Changbin anında Minho'yu aradı. Minho da bekletmeden açtı yollarda koşan Changbin'in telefonunu.

"Hyunjin çok kötü olmuş lan, çabuk gel buraya. Hastaneye götürüyor arkadaşı ama bi gör, bi gülüyor delirmiş gibiydi lan?!!"

"Hangi arkadaşı?" diye telaşlandı Minho.

"Ne bileyim oğlum, sizin okulda değilim ki?
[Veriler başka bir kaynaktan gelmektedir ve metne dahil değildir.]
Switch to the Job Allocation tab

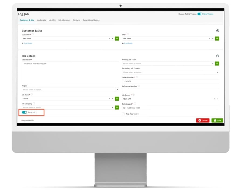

Böyle uzun boylu, yapılı bir adamdı. Simsiyah giyinmişti ve biraz da alay ediyor gibiydi durumla. İnsanın arkadaşı bayılınca korkması gerekmez mi? Minho acil diyorum, bırak işi gücü!"

"Geliyorum, lütfen onları bul!"

"Deniyorum oğlum kapatma, kapatma Minho!"

"Tamam, kulaklıkla dinle beni. Korkma, sadece onları bul. Changbin, sakın korkarken vakit öldürme, yalvarırım."

Changbin onayladı, koşmaya ve ara sokaklara bakmaya devam etti.